Alltag statt Labor

Fernseher verbrauchen unter alltagsnahen
Bedingungen mehr Strom als im Labor.
Bild: Si, Adobe Stock | Jérôme Rommé

Im Sommer hat das Ergebnis einer ­Studie mehrerer europäischer Umweltschutzorganisationen den Pfiffikus verunsichert: Denn er hat gelesen, dass viele Haushaltsgeräte zuhause im Alltag deutlich mehr Strom verbrauchen sollen, als von den Herstellern angegeben. Beim Kauf seines neuen Fernsehers wurde dem Pfiffikus in einem Geschäft versprochen, dass das ausgewählte TV-Gerät nicht nur smart und das Bild ultra-hochauflösend ist, sondern auch noch wunderbar sparsam läuft.
Um den Energieverbrauch von Fern­sehern anschaulich darzustellen, führte die EU-Kommission 2011 die so genannte Energieverbrauchskennzeichnung ein, die neben der Effizienzklasse des Fernsehers auch den Jahresstromverbrauch, die Leistungsaufnahme und die Bilddiagonale angibt – aber auch, ob das Gerät überhaupt einen echten Ausschalter besitzt. An diesem Label hat sich der Pfiffikus vor dem Kauf orientiert und er wählte das Produkt mit der Verbrauchsnote A++. Das Beste, das gerade am Markt verfügbar ist. Mit Blick auf seinen Stromverbrauch zuhause könnten diese Informationen aber unter Umständen wenig erhellend gewesen sein – wie er nun befürchtet.
Denn laut der Studie der europäischen Umweltverbände CLASP, Ecos, EEB und Topten ziehen Haushaltsgeräte im täg­lichen Gebrauch viel mehr Strom, als der Hersteller verspricht. Sobald der Pfiffikus die Bildschirmeinstellung an seinem neuen Fernseher ändert, ein ­Video in Ultra-HD abspielt oder die neuste Version des Betriebssystems lädt, steigt sein Stromverbrauch unter Umständen drastisch an. Das war dem ­Pfiffikus bislang gar nicht bewusst. Aber etwas dagegen unternehmen, kann er auch mit diesem Know-how nicht.

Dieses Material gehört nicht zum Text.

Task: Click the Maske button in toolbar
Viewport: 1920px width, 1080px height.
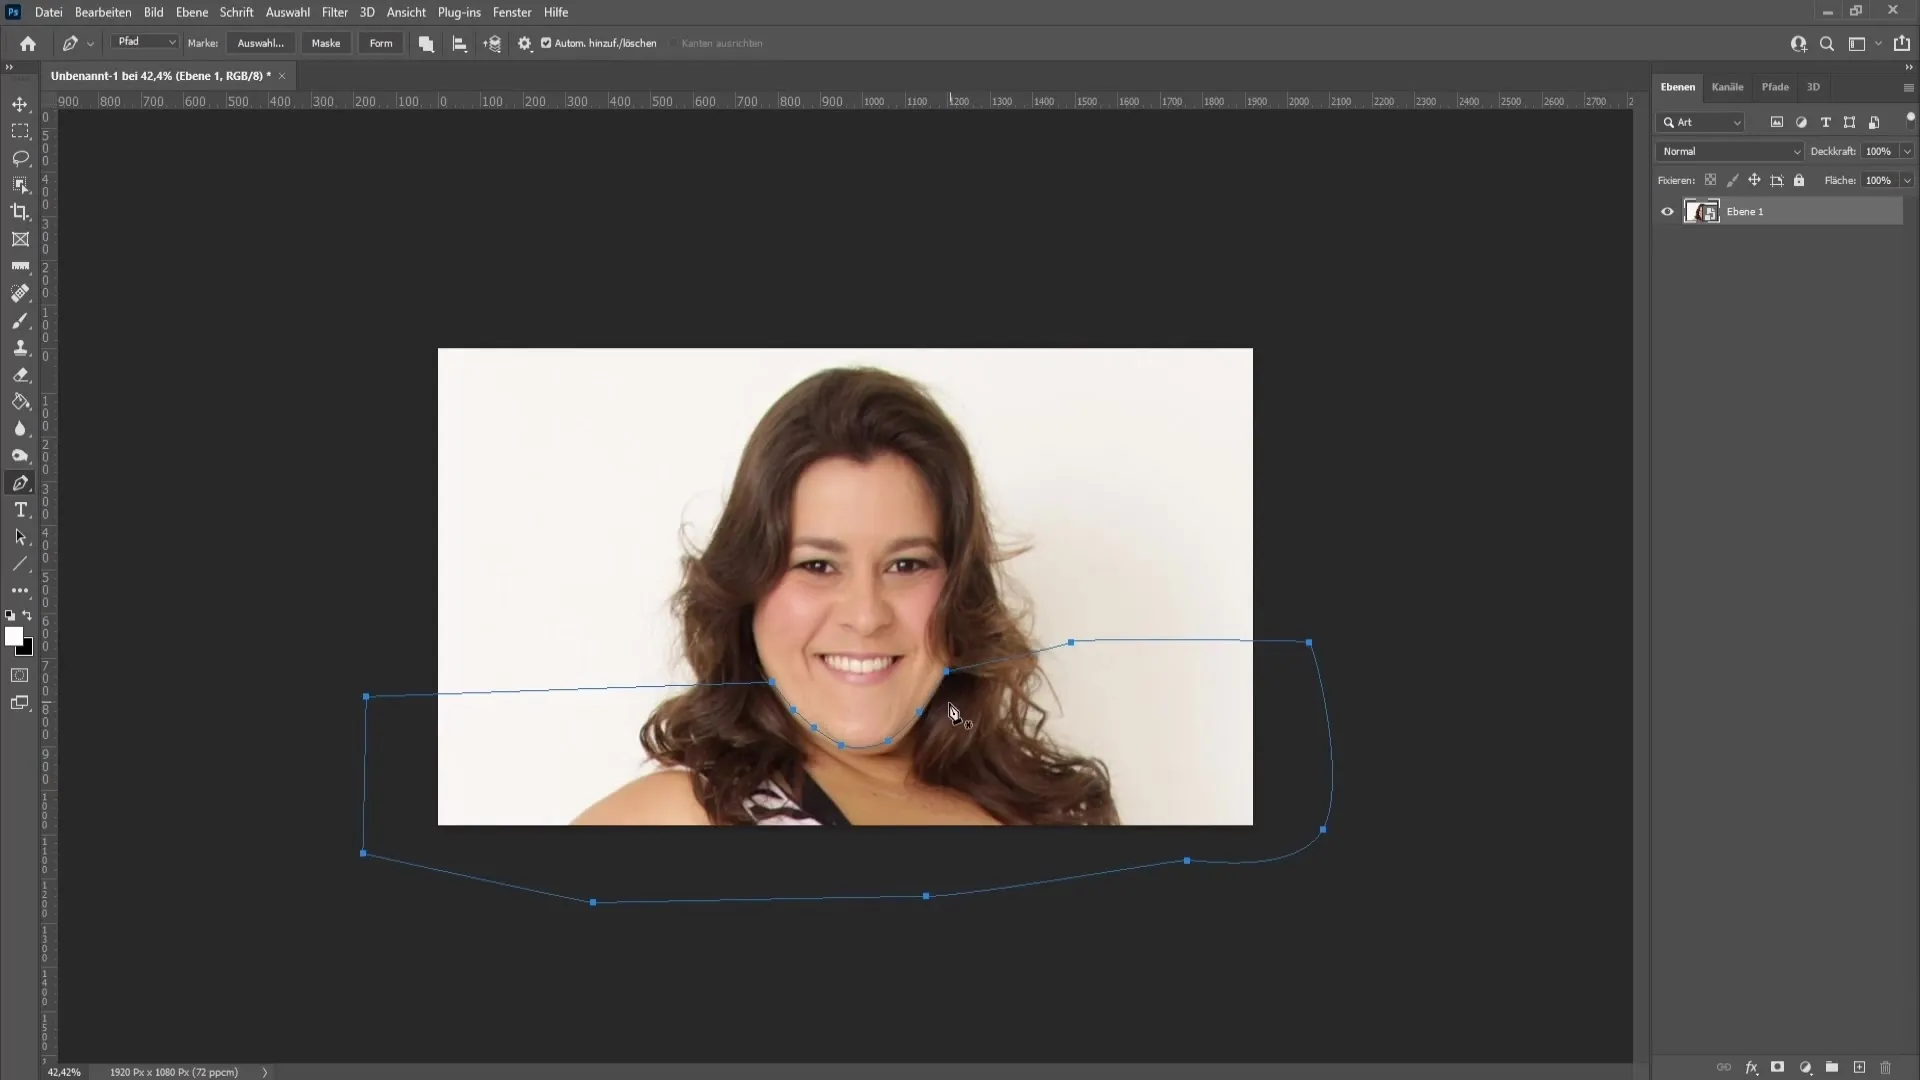Action: click(x=326, y=44)
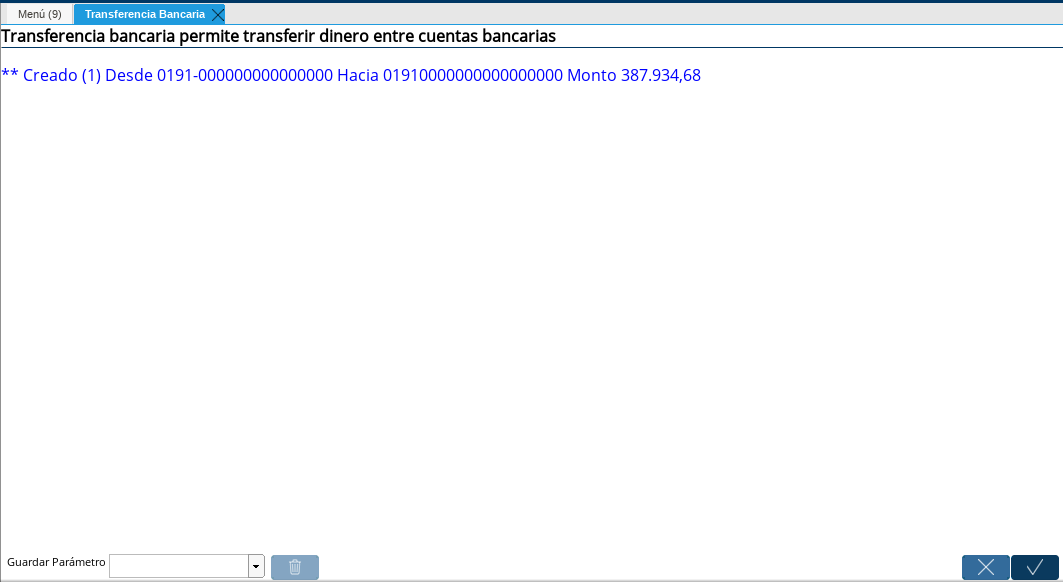Close the Transferencia Bancaria tab
This screenshot has height=582, width=1063.
pos(217,14)
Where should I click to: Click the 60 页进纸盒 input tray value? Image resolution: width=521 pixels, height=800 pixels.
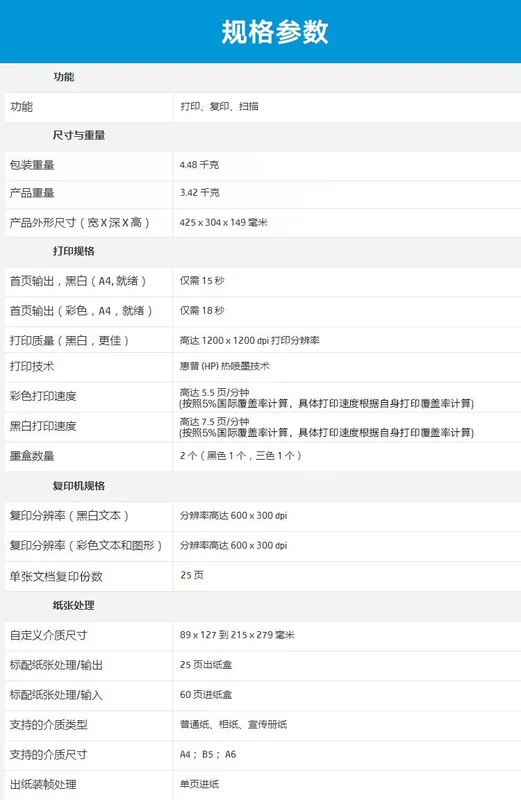tap(206, 694)
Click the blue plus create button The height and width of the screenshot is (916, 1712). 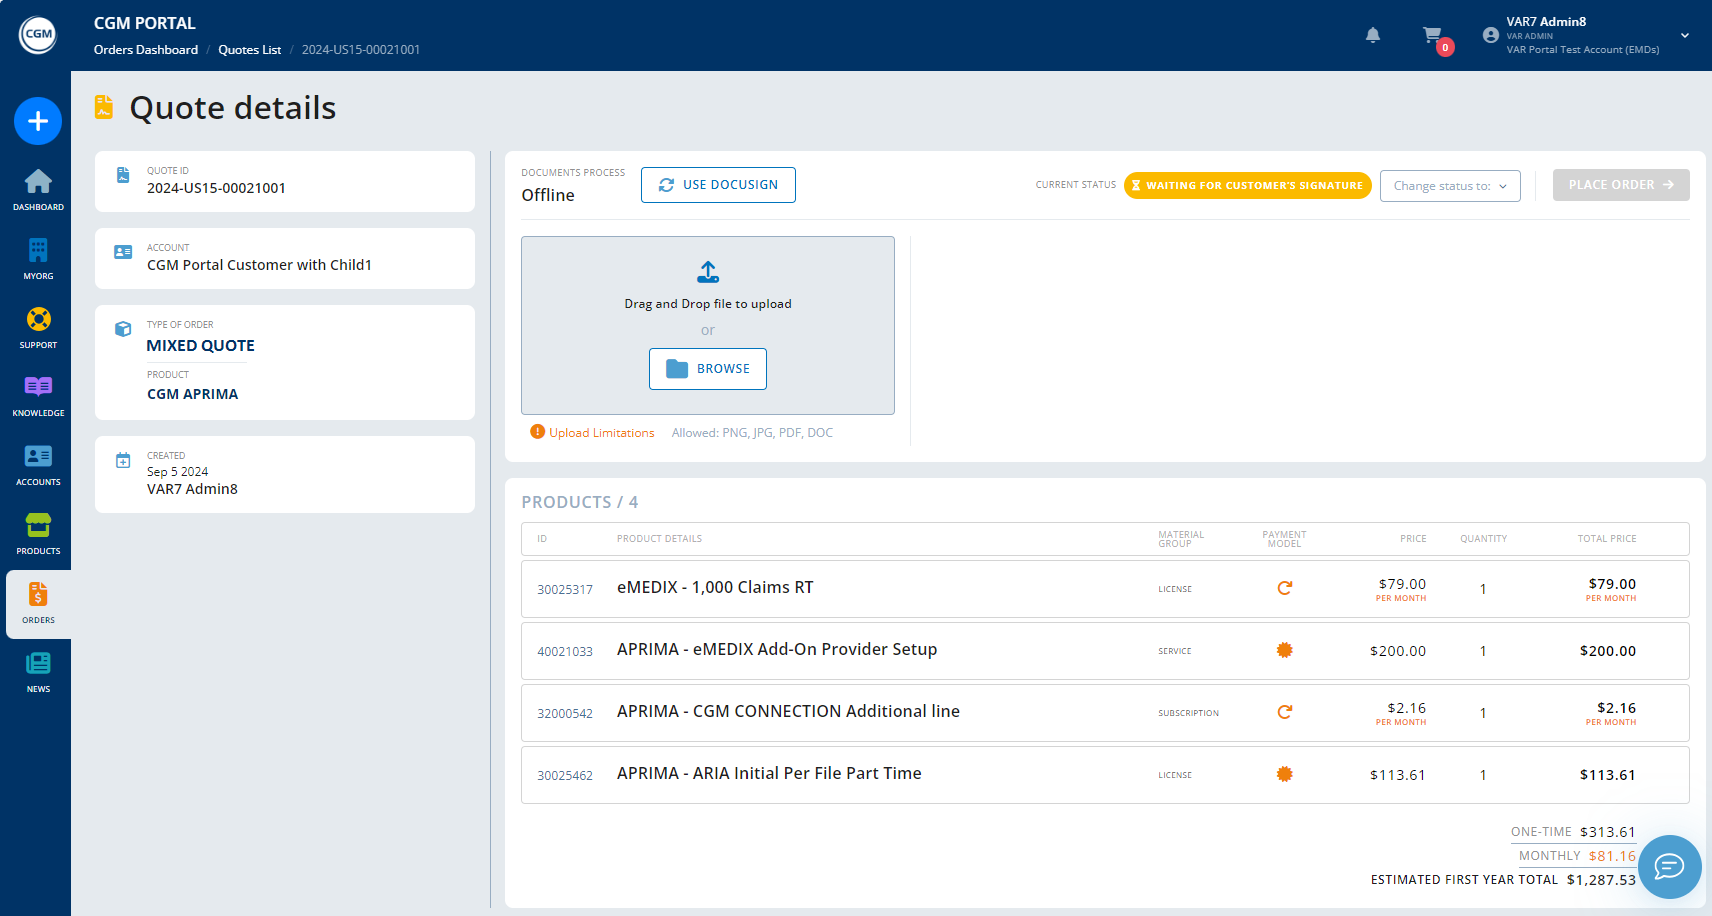click(38, 121)
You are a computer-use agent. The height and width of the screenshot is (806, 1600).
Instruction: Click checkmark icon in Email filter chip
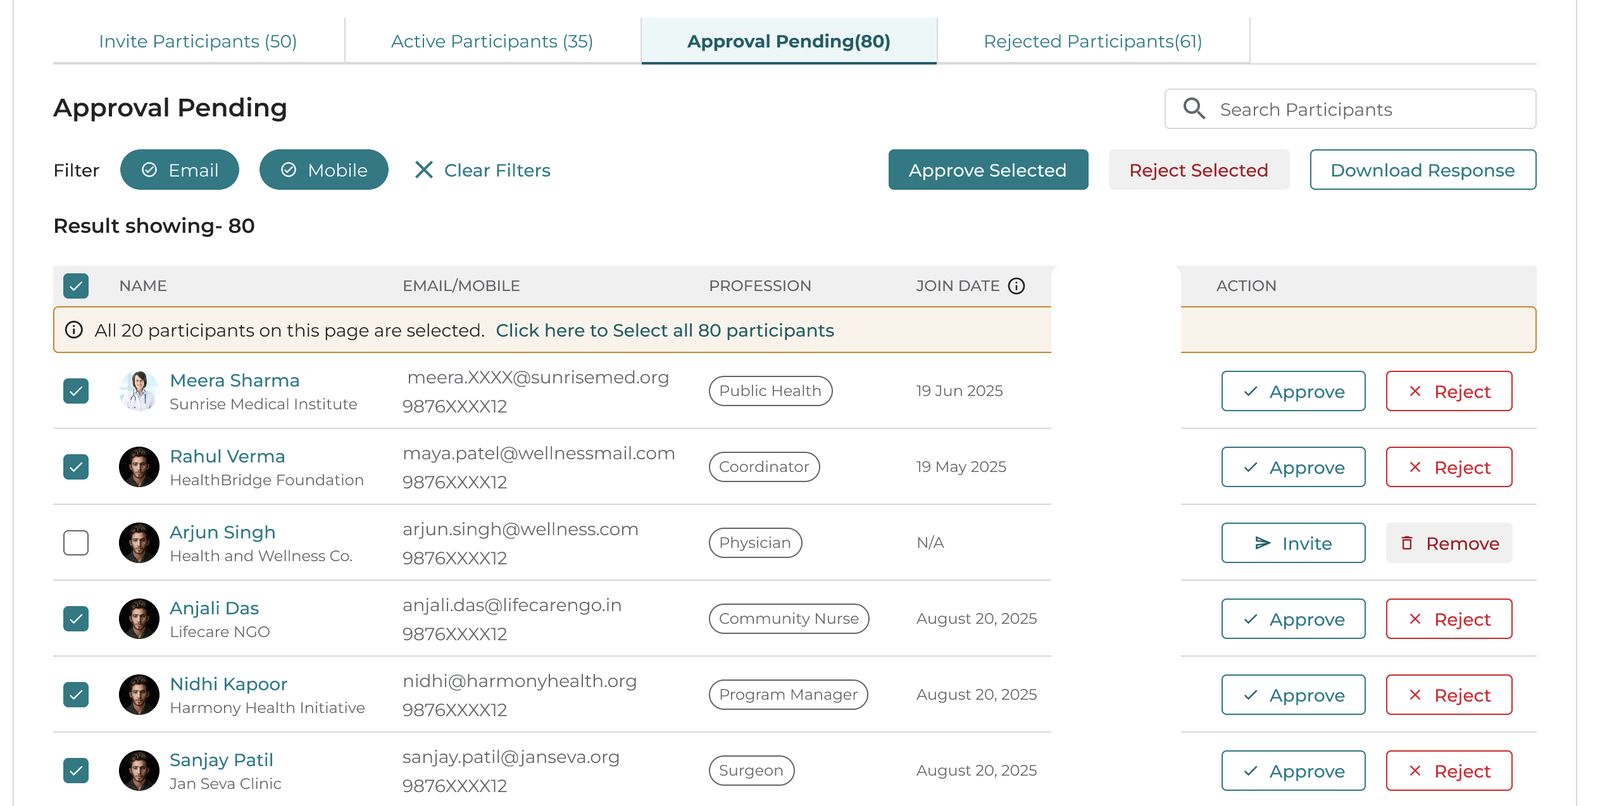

Mit aktualisierter Software und beim Abspielen ultra-hochauflösender Inhalte liegt der Stromverbrauch bei manchen TV-Modellen laut der Studie um durchschnittlich ein Drittel über den Herstellerangaben. Und der Pfiffikus hat zudem gelernt: Trotz der erheblichen Differenzen steckt hinter den meisten Fällen kein Betrug. Vielmehr hat das scheinbar eindeutige System mit seiner Skala von A+++ bis G seine Tücken, wie die Umweltorganisationen nun offengelegt ­haben:
Die Hersteller müssen für viele Geräteklassen die Energieeffizienz ihrer Produkte messen und ausweisen. Die je­weiligen Grenzwerte werden zwar von der EU-Kommission vorgegeben, die genauen Bedingungen für die Messungen wurden aber zwischen Industrie, Behörden und Verbrauchervertretern abgestimmt und in internationalen Normen festgeschrieben. Hauptziel solcher Prüfstandards ist dabei offenbar nicht, den Alltag möglichst getreu nachzubilden, sondern vergleich- und wiederholbare Ergebnisse zu liefern. Das bedeutet: Gleichgültig wer misst oder wo. Stets sollen für das gleiche Modell dieselben Werte herauskommen, denkt sich der Pfiffikus und schüttelt den Kopf. Daher verbrauchen Fernseher – wie auch Kühlschränke und Geschirrspüler in der ­Studie – unter alltagsnahen Bedingungen stets mehr Strom als im Labor.
Was ist nun hilfreicher für den Endkunden, fragt sich der Piffikus: Das Energie­effizienzlabel für Fernseher oder das ihm vertraute Label für neue Heizungen? Er ist sich nicht sicher, welches Label mehr Transparenz bietet. Klar ist ihm jedoch: Das Heizungslabel ist derart grob eingeteilt, dass es den Verbraucher ohnehin nur bei der Entscheidung für eine bestimmte Technik unterstützen kann. Informationen für eine gute Entscheidung zwischen mehreren Heizgeräten enthält es nicht.